Andrew writes to me:
I just wanted to propose a question for your blog, which I’ve read since it launched. Given how the current atmosphere seems a bit like 1968, I was curious who you think comes out of 1968 looking good (or bad) in retrospect. I’m particularly interested in people at universities (my own case), but I’d be curious in general.
A former professor of mine (George Kateb) claimed that my generation (born 1970) was embarrassed by the sixties and I guess particularly by the more radical parts. That’s my impression as well and I assumed that the more radical parts of the sixties and the intellectuals who went along with them would come out looking the worst in retrospect. Is this right? Whose position at the time looks most “correct” today?
It is tough, if only because so many people from both parties then were bad on the Vietnam War issue. Here are a few who, in my judgment, came out of the era looking good, in no particular order:
1. Kareem-Abdul Jabbar (then Lew Alcindor), Billie Jean-King, and Curt Flood.
2. Bob Dylan: pro-civil rights and anti-war, and for all of his phases he never went in for the bad, crazy stuff.
3. Paul McCartney: universalist, anti-war, neoliberal integrationist, and the saner part of the Beatles. Some minus points on the drugs front, however.

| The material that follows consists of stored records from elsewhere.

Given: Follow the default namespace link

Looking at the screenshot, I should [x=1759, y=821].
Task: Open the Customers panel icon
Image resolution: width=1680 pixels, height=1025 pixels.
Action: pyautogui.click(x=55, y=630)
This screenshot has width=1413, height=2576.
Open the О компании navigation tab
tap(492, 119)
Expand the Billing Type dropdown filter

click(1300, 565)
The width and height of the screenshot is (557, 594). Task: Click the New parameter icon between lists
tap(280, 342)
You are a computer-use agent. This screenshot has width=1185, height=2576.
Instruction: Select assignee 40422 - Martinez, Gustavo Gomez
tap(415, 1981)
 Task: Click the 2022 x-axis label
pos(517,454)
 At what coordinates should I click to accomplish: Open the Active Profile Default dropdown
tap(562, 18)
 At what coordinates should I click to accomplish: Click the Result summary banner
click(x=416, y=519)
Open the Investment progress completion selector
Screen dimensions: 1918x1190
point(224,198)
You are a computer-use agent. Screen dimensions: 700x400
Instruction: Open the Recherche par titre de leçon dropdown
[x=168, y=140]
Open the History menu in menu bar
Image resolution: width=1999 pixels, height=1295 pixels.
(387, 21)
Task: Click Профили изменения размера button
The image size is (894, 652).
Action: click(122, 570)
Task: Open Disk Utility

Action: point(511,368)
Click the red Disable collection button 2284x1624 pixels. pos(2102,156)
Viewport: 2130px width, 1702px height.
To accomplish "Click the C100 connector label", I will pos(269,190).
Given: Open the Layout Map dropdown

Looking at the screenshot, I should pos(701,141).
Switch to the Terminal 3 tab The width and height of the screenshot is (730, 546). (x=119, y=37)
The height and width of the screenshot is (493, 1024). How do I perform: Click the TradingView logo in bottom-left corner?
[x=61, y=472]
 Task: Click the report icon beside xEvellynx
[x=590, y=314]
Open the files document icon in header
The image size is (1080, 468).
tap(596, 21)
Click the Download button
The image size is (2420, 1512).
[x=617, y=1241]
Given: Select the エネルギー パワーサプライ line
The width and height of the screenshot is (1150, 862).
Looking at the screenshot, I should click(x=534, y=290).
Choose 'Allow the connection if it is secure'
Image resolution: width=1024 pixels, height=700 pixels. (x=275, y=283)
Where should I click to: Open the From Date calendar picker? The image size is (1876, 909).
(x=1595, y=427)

4. Julian Bond. And a variety of other civil rights leaders, but MLK not living long enough to “fit” the question as stated.
5. Harry Edwards (who?).
7. Marshall McLuhan
9. Lucille Ball
9. Gene Roddenberry and the rest of Star Trek, including the script writers.
10. Thomas Pynchon: So many others look bad, at least he knew not to say too much or to hang around for too long.
11. Ayn Rand. With qualifications on a number of fronts, but yes. She was in fact good on the major issues of those years.
12. These people from the Bay Area. They are not public figures, but still they deserve mention.
Notes: Marxists, Maoists, and advocates of violence are not going to win. There were plenty of excellent economists back then, but most had a different focus than commenting on the major events of those years, and if memory serves (please correct me if I am wrong) Milton Friedman’s very meritorious anti-draft work came slightly later. I would have to reread the major feminist book authors to pick the best one, but I do mean for at least one to be on the list, I am simply not sure at the moment which one. Ralph Nader too? The astronauts? They knew to keep their mouths shut once they were finished.